Available records:
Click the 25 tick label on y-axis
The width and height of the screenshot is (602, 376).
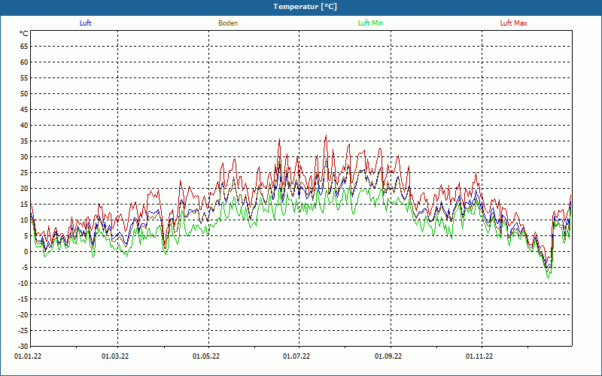23,172
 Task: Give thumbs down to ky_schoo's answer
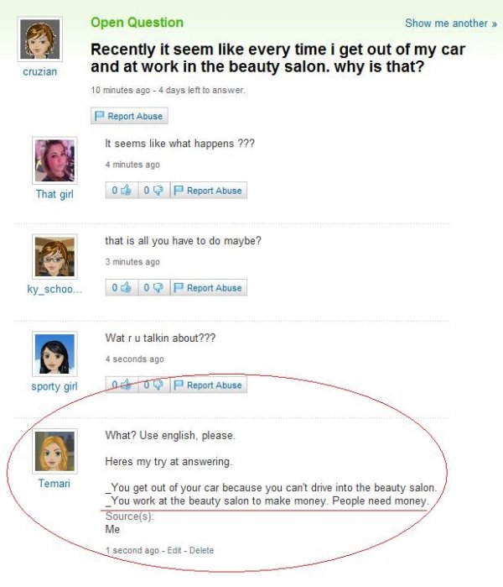pos(154,287)
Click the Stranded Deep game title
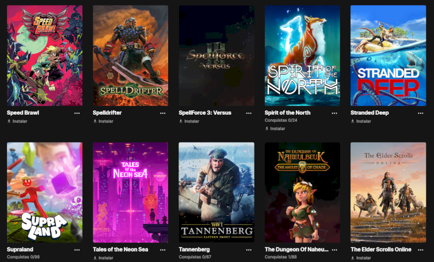Image resolution: width=434 pixels, height=262 pixels. pyautogui.click(x=369, y=113)
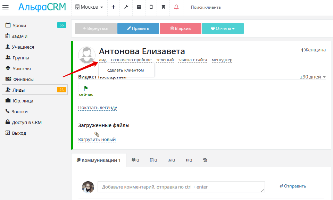Click the plus icon to add new item
The width and height of the screenshot is (333, 200).
tap(113, 7)
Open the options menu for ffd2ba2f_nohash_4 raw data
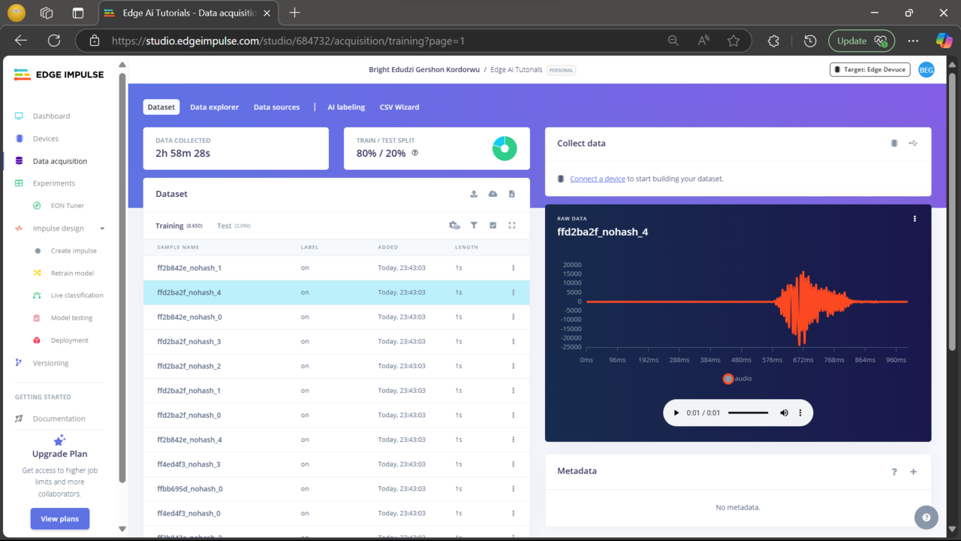The width and height of the screenshot is (961, 541). (x=914, y=219)
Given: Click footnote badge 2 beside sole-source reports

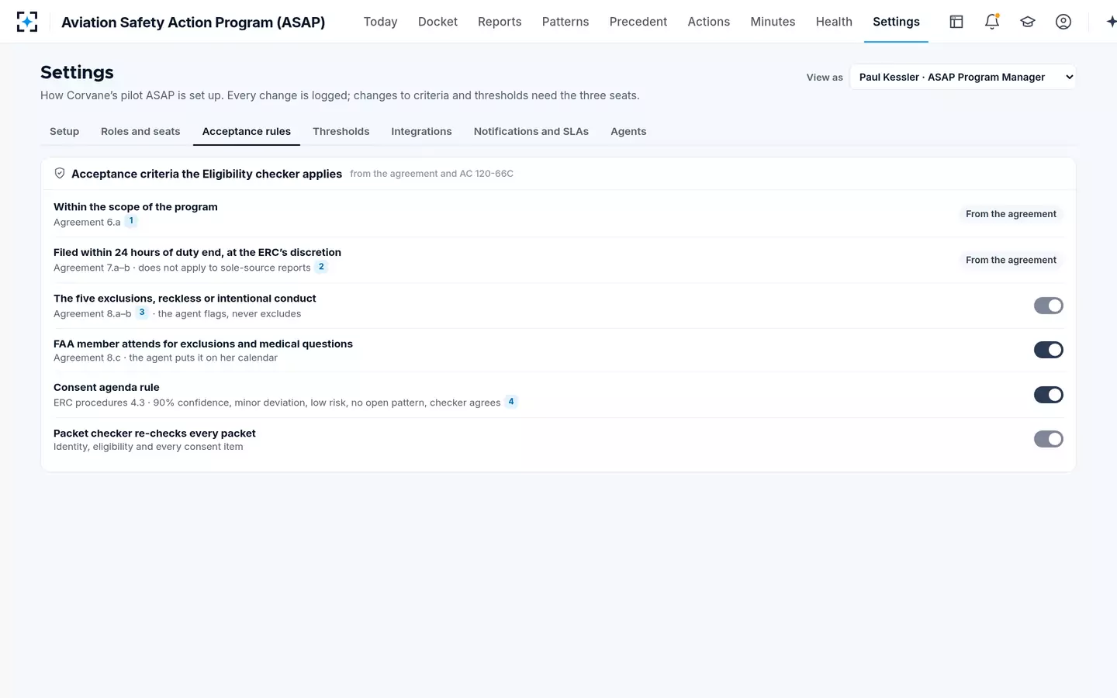Looking at the screenshot, I should click(x=321, y=267).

Directions:
With the pictures left out, write out exactly the lines from the line containing "Given: Click footnote" through the last line of the entries above, both ends included, and no others.

The answer:
Given: Click footnote badge 2 beside sole-source reports

Looking at the screenshot, I should click(x=321, y=267).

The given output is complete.